I have some problem with my SAML custom policy in Azure B2C. One of my connected apps did not want me to login with my SAML response. I asked the support of that app and they told me the error message is something like "The request exceeds the allowable time to live".
So I had a look for my SAMLResponse and the conditions are:
<saml:Conditions NotBefore="2020-03-20T21:59:43.5226812Z"
NotOnOrAfter="2020-03-20T22:04:43.5226812Z">
I requested the resource 22:59 but the response is responding with NotOnOrAfter="2020-03-20T22:04:43 which is in the past. So. My app is running in my timezone and maybe it is refusing it because of this.

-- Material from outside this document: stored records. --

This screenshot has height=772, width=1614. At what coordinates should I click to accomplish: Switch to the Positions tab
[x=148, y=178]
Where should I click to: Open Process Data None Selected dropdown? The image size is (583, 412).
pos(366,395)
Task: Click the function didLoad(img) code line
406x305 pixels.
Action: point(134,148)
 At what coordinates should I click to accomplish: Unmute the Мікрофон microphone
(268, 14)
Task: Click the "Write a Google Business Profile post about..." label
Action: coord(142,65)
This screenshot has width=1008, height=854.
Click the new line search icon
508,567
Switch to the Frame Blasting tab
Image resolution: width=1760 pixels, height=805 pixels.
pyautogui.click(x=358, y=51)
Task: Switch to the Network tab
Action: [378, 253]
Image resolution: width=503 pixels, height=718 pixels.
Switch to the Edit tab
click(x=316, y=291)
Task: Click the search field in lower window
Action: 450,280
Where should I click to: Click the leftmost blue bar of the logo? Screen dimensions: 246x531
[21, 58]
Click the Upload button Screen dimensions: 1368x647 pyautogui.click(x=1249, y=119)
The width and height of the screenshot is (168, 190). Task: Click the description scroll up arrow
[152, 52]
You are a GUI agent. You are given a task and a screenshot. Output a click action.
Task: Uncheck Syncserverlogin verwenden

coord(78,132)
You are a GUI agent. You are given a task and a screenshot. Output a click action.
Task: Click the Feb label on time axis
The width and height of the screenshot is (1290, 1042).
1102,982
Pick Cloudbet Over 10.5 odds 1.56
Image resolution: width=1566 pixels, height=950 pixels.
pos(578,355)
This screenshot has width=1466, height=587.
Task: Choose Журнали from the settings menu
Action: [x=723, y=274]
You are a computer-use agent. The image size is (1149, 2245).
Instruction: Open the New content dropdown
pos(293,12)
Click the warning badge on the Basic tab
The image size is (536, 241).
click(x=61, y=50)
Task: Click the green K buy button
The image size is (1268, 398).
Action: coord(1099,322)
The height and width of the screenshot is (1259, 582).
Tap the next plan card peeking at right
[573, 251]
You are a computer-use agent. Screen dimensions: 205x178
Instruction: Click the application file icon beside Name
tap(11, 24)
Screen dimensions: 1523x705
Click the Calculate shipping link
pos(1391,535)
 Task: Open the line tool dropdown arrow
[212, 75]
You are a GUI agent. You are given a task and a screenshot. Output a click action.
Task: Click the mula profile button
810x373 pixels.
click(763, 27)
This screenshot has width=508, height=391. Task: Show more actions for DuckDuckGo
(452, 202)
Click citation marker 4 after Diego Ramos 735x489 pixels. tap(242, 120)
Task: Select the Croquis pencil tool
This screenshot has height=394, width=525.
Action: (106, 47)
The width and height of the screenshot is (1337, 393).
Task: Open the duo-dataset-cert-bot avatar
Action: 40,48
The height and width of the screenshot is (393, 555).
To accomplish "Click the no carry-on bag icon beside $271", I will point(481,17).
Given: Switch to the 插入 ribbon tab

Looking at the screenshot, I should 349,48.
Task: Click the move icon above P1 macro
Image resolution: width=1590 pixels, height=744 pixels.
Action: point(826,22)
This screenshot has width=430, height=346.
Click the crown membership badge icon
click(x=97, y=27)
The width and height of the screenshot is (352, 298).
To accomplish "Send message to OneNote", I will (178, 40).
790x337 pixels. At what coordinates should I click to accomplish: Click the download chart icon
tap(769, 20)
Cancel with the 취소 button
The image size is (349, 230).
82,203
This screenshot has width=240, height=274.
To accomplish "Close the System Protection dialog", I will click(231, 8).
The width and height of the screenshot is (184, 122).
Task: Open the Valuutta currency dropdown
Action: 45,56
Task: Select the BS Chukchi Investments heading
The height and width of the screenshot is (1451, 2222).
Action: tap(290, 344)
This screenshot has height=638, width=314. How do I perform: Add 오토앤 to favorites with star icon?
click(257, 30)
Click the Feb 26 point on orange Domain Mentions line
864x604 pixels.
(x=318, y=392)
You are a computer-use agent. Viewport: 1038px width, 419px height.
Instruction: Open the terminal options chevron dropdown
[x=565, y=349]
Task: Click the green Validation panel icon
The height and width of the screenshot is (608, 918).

I tried to change the value for "NotOnOrAfter" to +1 hour, but that's not as easy as I hoped. In this documentation for the normal Azure AD it's documented to change the AccessTokenLifetime. So I followed this documentation to change it to one hour in my TrustFrameworkBase.xml. That is working great for my JWT testapp with the custom B2C_1A_signup_signin policy, but it has no effect to my NotOnOrAfter of my SAML policy although when I add the documented lines to my SAML RP Technical Profile.
Some ideas?
Also tried to add policies with Powershell for that app, but no effect too. Token is valid for just 5 minutes. I found some setting inside SP to disable date condition check for SAML. So it's okay for me.